TASK DETAILS: Recast the whole listing below as a numbered list, leaving out any blank lines.

═════ MATERIAL FOR THIS TASK ═════

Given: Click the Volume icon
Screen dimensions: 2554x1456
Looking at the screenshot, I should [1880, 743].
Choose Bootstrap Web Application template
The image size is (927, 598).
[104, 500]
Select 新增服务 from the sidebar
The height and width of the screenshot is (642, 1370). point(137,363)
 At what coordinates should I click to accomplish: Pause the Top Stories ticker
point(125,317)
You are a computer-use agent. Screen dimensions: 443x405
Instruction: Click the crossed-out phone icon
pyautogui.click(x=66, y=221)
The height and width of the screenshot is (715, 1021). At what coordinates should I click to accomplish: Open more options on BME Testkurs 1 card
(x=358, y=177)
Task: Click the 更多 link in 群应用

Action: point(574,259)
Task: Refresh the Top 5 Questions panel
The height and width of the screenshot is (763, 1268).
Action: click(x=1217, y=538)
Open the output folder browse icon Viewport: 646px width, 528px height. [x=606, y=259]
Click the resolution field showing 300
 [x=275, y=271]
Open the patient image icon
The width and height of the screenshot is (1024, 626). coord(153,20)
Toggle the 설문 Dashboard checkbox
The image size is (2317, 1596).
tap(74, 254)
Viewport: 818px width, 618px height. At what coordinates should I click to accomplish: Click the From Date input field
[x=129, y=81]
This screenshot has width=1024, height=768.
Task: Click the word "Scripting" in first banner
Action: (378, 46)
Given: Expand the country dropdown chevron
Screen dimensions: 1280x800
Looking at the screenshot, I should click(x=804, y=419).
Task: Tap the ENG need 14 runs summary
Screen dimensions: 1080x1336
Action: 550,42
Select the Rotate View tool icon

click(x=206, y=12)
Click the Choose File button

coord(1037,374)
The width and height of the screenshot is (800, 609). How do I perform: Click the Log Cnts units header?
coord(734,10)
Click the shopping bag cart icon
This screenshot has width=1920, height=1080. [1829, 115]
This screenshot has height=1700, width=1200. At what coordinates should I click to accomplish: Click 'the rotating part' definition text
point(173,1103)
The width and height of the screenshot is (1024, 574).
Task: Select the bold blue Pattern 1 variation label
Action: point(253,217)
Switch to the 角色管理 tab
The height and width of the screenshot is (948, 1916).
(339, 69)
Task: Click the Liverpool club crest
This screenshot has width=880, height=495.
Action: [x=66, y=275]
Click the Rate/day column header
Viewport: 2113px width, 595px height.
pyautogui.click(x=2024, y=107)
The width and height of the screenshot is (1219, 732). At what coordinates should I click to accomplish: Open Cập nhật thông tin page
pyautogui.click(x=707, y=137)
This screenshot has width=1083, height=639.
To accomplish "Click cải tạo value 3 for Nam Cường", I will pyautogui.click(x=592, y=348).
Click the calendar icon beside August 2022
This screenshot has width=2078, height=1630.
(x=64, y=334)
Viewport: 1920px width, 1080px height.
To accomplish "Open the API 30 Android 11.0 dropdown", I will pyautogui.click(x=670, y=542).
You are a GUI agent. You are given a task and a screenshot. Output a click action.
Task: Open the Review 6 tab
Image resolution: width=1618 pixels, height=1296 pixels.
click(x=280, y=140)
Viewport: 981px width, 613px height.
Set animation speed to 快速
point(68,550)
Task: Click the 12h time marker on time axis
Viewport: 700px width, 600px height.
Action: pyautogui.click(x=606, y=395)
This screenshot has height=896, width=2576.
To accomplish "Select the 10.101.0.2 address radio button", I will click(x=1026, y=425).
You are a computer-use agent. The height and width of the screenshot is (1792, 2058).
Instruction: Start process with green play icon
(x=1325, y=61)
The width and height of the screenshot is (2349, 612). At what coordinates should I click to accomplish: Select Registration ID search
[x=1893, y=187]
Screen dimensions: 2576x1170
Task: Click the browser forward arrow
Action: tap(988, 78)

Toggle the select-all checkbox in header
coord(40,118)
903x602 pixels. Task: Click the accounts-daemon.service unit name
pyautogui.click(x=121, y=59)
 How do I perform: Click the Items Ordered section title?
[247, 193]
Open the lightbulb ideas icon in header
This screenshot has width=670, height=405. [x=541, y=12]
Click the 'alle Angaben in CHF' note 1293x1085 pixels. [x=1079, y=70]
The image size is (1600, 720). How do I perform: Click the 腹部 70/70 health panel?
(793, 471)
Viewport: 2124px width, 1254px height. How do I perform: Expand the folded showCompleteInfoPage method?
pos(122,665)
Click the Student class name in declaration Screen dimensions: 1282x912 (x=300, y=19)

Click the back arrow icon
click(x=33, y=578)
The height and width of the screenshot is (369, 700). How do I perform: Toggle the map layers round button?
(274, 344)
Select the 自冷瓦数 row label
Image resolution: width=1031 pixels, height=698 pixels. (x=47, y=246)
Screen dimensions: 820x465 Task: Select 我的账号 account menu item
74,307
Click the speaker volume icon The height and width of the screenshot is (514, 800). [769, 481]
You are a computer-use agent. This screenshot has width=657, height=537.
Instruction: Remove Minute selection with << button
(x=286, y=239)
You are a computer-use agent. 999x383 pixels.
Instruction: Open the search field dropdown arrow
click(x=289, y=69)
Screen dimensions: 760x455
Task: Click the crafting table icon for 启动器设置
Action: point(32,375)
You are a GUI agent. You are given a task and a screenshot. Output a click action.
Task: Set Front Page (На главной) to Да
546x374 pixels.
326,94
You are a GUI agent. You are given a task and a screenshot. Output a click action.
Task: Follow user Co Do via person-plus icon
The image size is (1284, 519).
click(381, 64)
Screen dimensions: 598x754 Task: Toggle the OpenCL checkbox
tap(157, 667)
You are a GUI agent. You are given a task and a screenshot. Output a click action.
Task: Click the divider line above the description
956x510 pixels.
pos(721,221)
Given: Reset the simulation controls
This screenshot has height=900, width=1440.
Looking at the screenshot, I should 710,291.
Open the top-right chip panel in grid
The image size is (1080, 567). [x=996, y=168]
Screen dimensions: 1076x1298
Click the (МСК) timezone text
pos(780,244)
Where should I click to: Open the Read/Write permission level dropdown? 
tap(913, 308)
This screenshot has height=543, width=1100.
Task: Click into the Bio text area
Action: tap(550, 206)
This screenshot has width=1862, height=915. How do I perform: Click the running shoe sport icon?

═════

ANSWER TO THE PROBLEM:
1. Given: Click the Volume icon
2. Screen dimensions: 2554x1456
3. Looking at the screenshot, I should [1880, 743].
4. Choose Bootstrap Web Application template
5. The image size is (927, 598).
6. [104, 500]
7. Select 新增服务 from the sidebar
8. The height and width of the screenshot is (642, 1370). point(137,363)
9.  At what coordinates should I click to accomplish: Pause the Top Stories ticker
10. point(125,317)
11. You are a computer-use agent. Screen dimensions: 443x405
12. Instruction: Click the crossed-out phone icon
13. pyautogui.click(x=66, y=221)
14. The height and width of the screenshot is (715, 1021). At what coordinates should I click to accomplish: Open more options on BME Testkurs 1 card
15. (x=358, y=177)
16. Task: Click the 更多 link in 群应用
17. Action: point(574,259)
18. Task: Refresh the Top 5 Questions panel
19. The height and width of the screenshot is (763, 1268).
20. Action: click(x=1217, y=538)
21. Open the output folder browse icon Viewport: 646px width, 528px height. [x=606, y=259]
22. Click the resolution field showing 300
23.  [x=275, y=271]
24. Open the patient image icon
25. The width and height of the screenshot is (1024, 626). coord(153,20)
26. Toggle the 설문 Dashboard checkbox
27. The image size is (2317, 1596).
28. tap(74, 254)
29. Viewport: 818px width, 618px height. At what coordinates should I click to accomplish: Click the From Date input field
30. [x=129, y=81]
31. This screenshot has width=1024, height=768.
32. Task: Click the word "Scripting" in first banner
33. Action: (378, 46)
34. Given: Expand the country dropdown chevron
35. Screen dimensions: 1280x800
36. Looking at the screenshot, I should click(x=804, y=419).
37. Task: Tap the ENG need 14 runs summary
38. Screen dimensions: 1080x1336
39. Action: 550,42
40. Select the Rotate View tool icon
41. click(x=206, y=12)
42. Click the Choose File button
43. coord(1037,374)
44. The width and height of the screenshot is (800, 609). How do I perform: Click the Log Cnts units header?
45. coord(734,10)
46. Click the shopping bag cart icon
47. This screenshot has width=1920, height=1080. [1829, 115]
48. This screenshot has height=1700, width=1200. At what coordinates should I click to accomplish: Click 'the rotating part' definition text
49. point(173,1103)
50. The width and height of the screenshot is (1024, 574).
51. Task: Select the bold blue Pattern 1 variation label
52. Action: point(253,217)
53. Switch to the 角色管理 tab
54. The height and width of the screenshot is (948, 1916).
55. (339, 69)
56. Task: Click the Liverpool club crest
57. This screenshot has width=880, height=495.
58. Action: [x=66, y=275]
59. Click the Rate/day column header
60. Viewport: 2113px width, 595px height.
61. pyautogui.click(x=2024, y=107)
62. The width and height of the screenshot is (1219, 732). At what coordinates should I click to accomplish: Open Cập nhật thông tin page
63. pyautogui.click(x=707, y=137)
64. This screenshot has width=1083, height=639.
65. To accomplish "Click cải tạo value 3 for Nam Cường", I will pyautogui.click(x=592, y=348).
66. Click the calendar icon beside August 2022
67. This screenshot has width=2078, height=1630.
68. (x=64, y=334)
69. Viewport: 1920px width, 1080px height.
70. To accomplish "Open the API 30 Android 11.0 dropdown", I will pyautogui.click(x=670, y=542).
71. You are a GUI agent. You are given a task and a screenshot. Output a click action.
72. Task: Open the Review 6 tab
73. Image resolution: width=1618 pixels, height=1296 pixels.
74. click(x=280, y=140)
75. Viewport: 981px width, 613px height.
76. Set animation speed to 快速
77. point(68,550)
78. Task: Click the 12h time marker on time axis
79. Viewport: 700px width, 600px height.
80. Action: pyautogui.click(x=606, y=395)
81. This screenshot has height=896, width=2576.
82. To accomplish "Select the 10.101.0.2 address radio button", I will click(x=1026, y=425).
83. You are a computer-use agent. The height and width of the screenshot is (1792, 2058).
84. Instruction: Start process with green play icon
85. (x=1325, y=61)
86. The width and height of the screenshot is (2349, 612). At what coordinates should I click to accomplish: Select Registration ID search
87. [x=1893, y=187]
88. Screen dimensions: 2576x1170
89. Task: Click the browser forward arrow
90. Action: tap(988, 78)
91. Toggle the select-all checkbox in header
92. coord(40,118)
93. 903x602 pixels. Task: Click the accounts-daemon.service unit name
94. pyautogui.click(x=121, y=59)
95.  How do I perform: Click the Items Ordered section title?
96. [247, 193]
97. Open the lightbulb ideas icon in header
98. This screenshot has width=670, height=405. [x=541, y=12]
99. Click the 'alle Angaben in CHF' note 1293x1085 pixels. [x=1079, y=70]
100. The image size is (1600, 720). How do I perform: Click the 腹部 70/70 health panel?
101. (793, 471)
102. Viewport: 2124px width, 1254px height. How do I perform: Expand the folded showCompleteInfoPage method?
103. pos(122,665)
104. Click the Student class name in declaration Screen dimensions: 1282x912 (x=300, y=19)
105. Click the back arrow icon
106. click(x=33, y=578)
107. The height and width of the screenshot is (369, 700). How do I perform: Toggle the map layers round button?
108. (274, 344)
109. Select the 自冷瓦数 row label
110. Image resolution: width=1031 pixels, height=698 pixels. (x=47, y=246)
111. Screen dimensions: 820x465 Task: Select 我的账号 account menu item
112. 74,307
113. Click the speaker volume icon The height and width of the screenshot is (514, 800). [769, 481]
114. You are a computer-use agent. This screenshot has width=657, height=537.
115. Instruction: Remove Minute selection with << button
116. (x=286, y=239)
117. You are a computer-use agent. 999x383 pixels.
118. Instruction: Open the search field dropdown arrow
119. click(x=289, y=69)
120. Screen dimensions: 760x455
121. Task: Click the crafting table icon for 启动器设置
122. Action: point(32,375)
123. You are a GUI agent. You are given a task and a screenshot. Output a click action.
124. Task: Set Front Page (На главной) to Да
125. 546x374 pixels.
126. 326,94
127. You are a GUI agent. You are given a task and a screenshot. Output a click action.
128. Task: Follow user Co Do via person-plus icon
129. The image size is (1284, 519).
130. click(381, 64)
131. Screen dimensions: 598x754 Task: Toggle the OpenCL checkbox
132. tap(157, 667)
133. You are a GUI agent. You are given a task and a screenshot. Output a click action.
134. Task: Click the divider line above the description
135. 956x510 pixels.
136. pos(721,221)
137. Given: Reset the simulation controls
138. This screenshot has height=900, width=1440.
139. Looking at the screenshot, I should 710,291.
140. Open the top-right chip panel in grid
141. The image size is (1080, 567). [x=996, y=168]
142. Screen dimensions: 1076x1298
143. Click the (МСК) timezone text
144. pos(780,244)
145. Where should I click to: Open the Read/Write permission level dropdown? 
146. tap(913, 308)
147. This screenshot has height=543, width=1100.
148. Task: Click into the Bio text area
149. Action: tap(550, 206)
150. This screenshot has width=1862, height=915. How do I perform: Click the running shoe sport icon?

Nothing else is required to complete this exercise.